For director Tara Johns, her debut feature The Year Dolly Parton Was My Mom could really be considered a pan-Canadian film. “I’ve never felt more Canadian than when I was making this film,” says the filmmaker, who would describe her own identity as pan-Canadian too. “I feel it’s an expression of where I came from, but also where I am now.”
A self-professed “Prairie girl at heart” who was raised in Alberta and Saskatchewan, Johns spent 14 of 29 shooting days filming her debut feature, The Year Dolly Parton Was My Mom, in Manitoba last spring, with a crew from Quebec. The rest of the film was shot in Montreal, making the film a true interprovincial production.
Now out on DVD, the movie was selected to close both the Rendez-vous du Cinéma Québécois this past spring and, more recently, the inaugural Eastern Townships Film Festival this past August. For Johns, this has been a culmination of both a personal and literal journey, spanning the country’s eastern and western halves — a “manifestation of the Trudeauian dream.”
“While from the Prairies, I always had a need and desire to speak French and know Quebec,” she says. “I certainly feel this movie is a very western Canadian film, it being set in Manitoba — yet I can’t help but be influenced by the cultural humidity of Quebec.” (Certainly Claudine Sauve’s rich, dense cinematography evokes other recent Quebec productions, such as 2010’s moody Curling.)
The Year Dolly Parton Was My Mom concerns the pre-teen Elizabeth (Julia Sarah Stone), who in 1970s Winnipeg becomes convinced her mom is actually the titular country music star. After an enormous family secret is revealed at home, she hops on her bike and attempts to ride to meet Parton in Minneapolis.
It was in an imaginative “flash” that the premise first came to Johns. “I was looking for an idea for a short, and had an image of a mother and daughter driving in a car,” she says. The experience cross–pollinated with Johns’s own childhood “what-if?” musings concerning Canadian icon Joni Mitchell — a friend of her mother’s. “I especially wondered whether Mitchell could, you know, possibly maybe be my mom after I learned she’d given up a daughter for adoption.”

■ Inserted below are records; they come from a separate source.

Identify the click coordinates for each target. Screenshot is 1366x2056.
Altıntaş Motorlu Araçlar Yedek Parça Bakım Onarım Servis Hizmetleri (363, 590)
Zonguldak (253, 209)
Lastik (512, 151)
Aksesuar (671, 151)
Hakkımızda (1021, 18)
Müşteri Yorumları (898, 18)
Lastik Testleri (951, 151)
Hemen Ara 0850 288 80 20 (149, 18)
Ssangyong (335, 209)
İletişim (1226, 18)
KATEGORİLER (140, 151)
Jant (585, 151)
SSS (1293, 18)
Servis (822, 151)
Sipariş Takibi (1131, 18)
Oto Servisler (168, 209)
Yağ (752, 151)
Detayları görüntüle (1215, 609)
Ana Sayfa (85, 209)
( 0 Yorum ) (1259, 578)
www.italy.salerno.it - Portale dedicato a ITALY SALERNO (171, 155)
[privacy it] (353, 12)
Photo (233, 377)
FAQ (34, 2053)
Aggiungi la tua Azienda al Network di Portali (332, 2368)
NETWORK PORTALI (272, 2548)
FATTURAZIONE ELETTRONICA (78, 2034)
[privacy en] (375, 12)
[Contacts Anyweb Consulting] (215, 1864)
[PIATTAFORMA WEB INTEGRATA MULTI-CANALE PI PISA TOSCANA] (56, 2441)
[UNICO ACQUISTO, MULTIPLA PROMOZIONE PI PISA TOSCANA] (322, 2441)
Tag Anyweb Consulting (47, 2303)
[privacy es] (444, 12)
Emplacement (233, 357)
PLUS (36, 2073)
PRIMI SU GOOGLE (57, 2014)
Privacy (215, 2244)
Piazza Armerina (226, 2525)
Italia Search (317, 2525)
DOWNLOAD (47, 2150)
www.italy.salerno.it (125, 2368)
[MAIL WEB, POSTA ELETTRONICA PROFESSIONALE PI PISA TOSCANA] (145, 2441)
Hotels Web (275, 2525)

But then Johns heard the real Parton on the radio — the first time the filmmaker had heard the singer speaking. “I found her strong and feminist, in addition to being feminine,” Johns says. “She was a paradox that way. She certainly would have been a good role model for me when I was 10 or 11.”
Johns admits that she didn’t have Winnipeg in mind while first writing the script — even though she always entertained a prairie setting. She’d only been to the city on one previous occasion, when she’d been stuck in a motel on the outskirts. Yet she was amazed at how Manitoba “felt so much like home” — despite Manitobans proving themselves of slightly different stock from Saskatchewanians, as well as Albertans. “They have a dry sense of humour that I love,” she laughs. “But all Prairie people share a certain pragmatism, I find. I feel very affected by this part of the country. While we were making the film I thought, ‘Man! I could live here!’ If I didn’t have a family, that is.... I guess you can’t totally leave a place.”